Der Israelit brachte nicht den Korb mit den Erstlingsfrüchten, um dadurch in das Land zu kommen, sondern weil er sich tatsächlich darin befand. Wir müssen wissen, dass wir errettet sind, ehe wir die Früchte einer gekannten Erlösung darbringen können. Wir mögen aufrichtig nach Erlösung verlangen und uns ernstlich anstrengen, ihrer teilhaftig zu werden, aber offenbar sind diese Anstrengungen ganz etwas anderes, als die Früchte einer bewussten und verwirklichten Erlösung.

Dtn 26:11: ‭und du sollst fröhlich sein wegen all des Guten, das der Herr, dein Gott, dir und deinem Haus gegeben hat, du und der Levit und der Fremdling, der in deiner Mitte ist.

Du sollst fröhlich sein

Dieser Vers ruft dazu auf, sich zu freuen über all das Gute, das Gott einem gegeben hat. Er ermutigt dazu, Dankbarkeit zu empfinden und diese Freude nicht nur allein, sondern gemeinsam mit anderen zu teilen, einschließlich der Leviten und der Fremden, die im Land leben. Es ist eine Erinnerung daran, dass Freude und Dankbarkeit zentrale Bestandteile des Glaubenslebens sind. Durch das Feiern und Teilen wird die Gemeinschaft gestärkt, und man erkennt die Großzügigkeit Gottes an, die das Leben reich und erfüllt macht.

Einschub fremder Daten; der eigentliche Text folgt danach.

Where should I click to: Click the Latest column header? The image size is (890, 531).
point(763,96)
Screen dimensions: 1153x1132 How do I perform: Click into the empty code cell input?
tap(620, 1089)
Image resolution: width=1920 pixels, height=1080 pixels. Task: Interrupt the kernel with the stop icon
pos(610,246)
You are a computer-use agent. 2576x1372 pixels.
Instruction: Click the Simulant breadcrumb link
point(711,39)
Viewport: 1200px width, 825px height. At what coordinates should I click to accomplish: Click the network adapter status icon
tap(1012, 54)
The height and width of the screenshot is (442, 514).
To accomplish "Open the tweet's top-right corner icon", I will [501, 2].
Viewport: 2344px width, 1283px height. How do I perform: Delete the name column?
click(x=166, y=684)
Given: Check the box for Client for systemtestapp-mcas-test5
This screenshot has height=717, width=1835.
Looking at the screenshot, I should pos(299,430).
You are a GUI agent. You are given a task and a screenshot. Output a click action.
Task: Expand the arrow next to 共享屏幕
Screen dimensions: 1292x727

Dtn 26,12-15: Teil der Ernte gehört den Armen

Auslegung, Kommentar, Andacht bzw. Predigt zu Dtn 26,12-15

Dtn 26:12: ‭Wenn du den ganzen Zehnten deines Ertrages vollständig entrichtet hast, im dritten Jahr, dem Jahr des Zehnten, und du ihn dem Leviten, dem Fremdling, der Waise und der Witwe gegeben hast, dass sie in deinen Toren essen und satt werden,

Dtn 26:13: ‭dann sollst du vor dem Herrn, deinem Gott, sprechen: »Was geheiligt ist, habe ich aus meinem Haus entfernt und es dem Leviten gegeben, dem Fremdling, der Waise und der Witwe, nach deinem ganzen Gebot, das du mir geboten hast; ich habe deine Gebote nicht übertreten, noch vergessen.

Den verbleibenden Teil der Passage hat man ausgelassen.